(TASK A) In the article on Life Healthcare's results, reproduce the portion starting at "At the same" and ending at "Ebitda of R410m.", substituting "fell" for "decreased".
(TASK B) Summarize the article on Life Healthcare's results in two sentences.
(TASK C) For each statement below, state whether it agrees with the article on Life Healthcare's results, answering yes or no and quoting the deciding words: (i) Alliance Medical already participates in eight European markets. (ii) Headline earnings per share increased during the period. (iii) The further impairment of the investment in Poland amounted to R254m.

(SOURCE DOCUMENT)
===============
Johannesburg - South African private hospital provider Life Healthcare Group [JSE: LHC] increased its revenue for the period ending March 31 2017 by 22.6% from R7.680bn to R9.638bn it announced on Friday.

At the same time, normalised earnings before interest, tax, depreciation and amortisation (Ebitda) increased by 15.2% from R2.099bn to R2.418bn.
Headline earnings per share decreased by 71.3% to 26.7 cents.
 
The group said in a statement that its results have been impacted by once-off items relating to the acquisition of Alliance Medical during the period, which accounts for new revenue of R1.481bn and normalised Ebitda of R410m.

It involved transactions costs of R254m and acquisition funding costs of R382m, as well as a further impairment of the investment in Poland of R142m as a result of additional tariff reductions.

“Life Healthcare’s strategic objective is to establish a sizeable international business and to accelerate the transition from a South African-focused acute care group to an international, diversified healthcare provider,” said group CEO André Meyer.

Life Healthcare’s international expansion strategy has been focused on selected attractive markets that display supportive characteristics for the longer-term growth of the private healthcare market. Alliance Medical is a Western European provider of complex molecular and diagnostic imaging services.

It has strong market positions in the UK, Italy and Ireland and provides a platform for expansion more broadly with existing participation in eight European markets. The company also enjoys embedded partnerships with national healthcare systems, including a long-term relationship with the National Health Service in England.

“The acquisition of Alliance Medical exposes Life Healthcare to the faster growing diagnostics market with a company with excellent growth prospects. The acquisition of Alliance Medical accelerates Life’s geographic diversification increasing both revenue and Ebitda outside of southern Africa," said Meyer.
===============
(INFORMATION SHOWN)
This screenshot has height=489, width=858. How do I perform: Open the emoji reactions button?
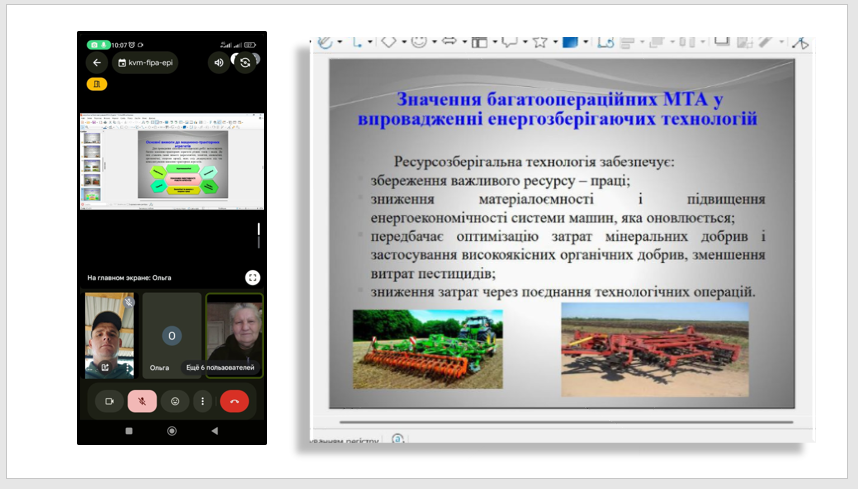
===============
(WRITTEN RESPONSE A)
At the same time, normalised earnings before interest, tax, depreciation and amortisation (Ebitda) increased by 15.2% from R2.099bn to R2.418bn.
Headline earnings per share fell by 71.3% to 26.7 cents.
 
The group said in a statement that its results have been impacted by once-off items relating to the acquisition of Alliance Medical during the period, which accounts for new revenue of R1.481bn and normalised Ebitda of R410m.

(WRITTEN RESPONSE B) Life Healthcare Group increased its revenue for the period ending March 31 2017 by 22.6% to R9.638bn and its normalised Ebitda by 15.2% to R2.418bn, while headline earnings per share decreased by 71.3% to 26.7 cents. The group said once-off items relating to its acquisition of Alliance Medical affected its results, an acquisition that group CEO André Meyer said accelerates Life's geographic diversification.

(WRITTEN RESPONSE C)
(i) Yes: "existing participation in eight European markets"
(ii) No: "Headline earnings per share decreased by 71.3% to 26.7 cents."
(iii) No: "a further impairment of the investment in Poland of R142m"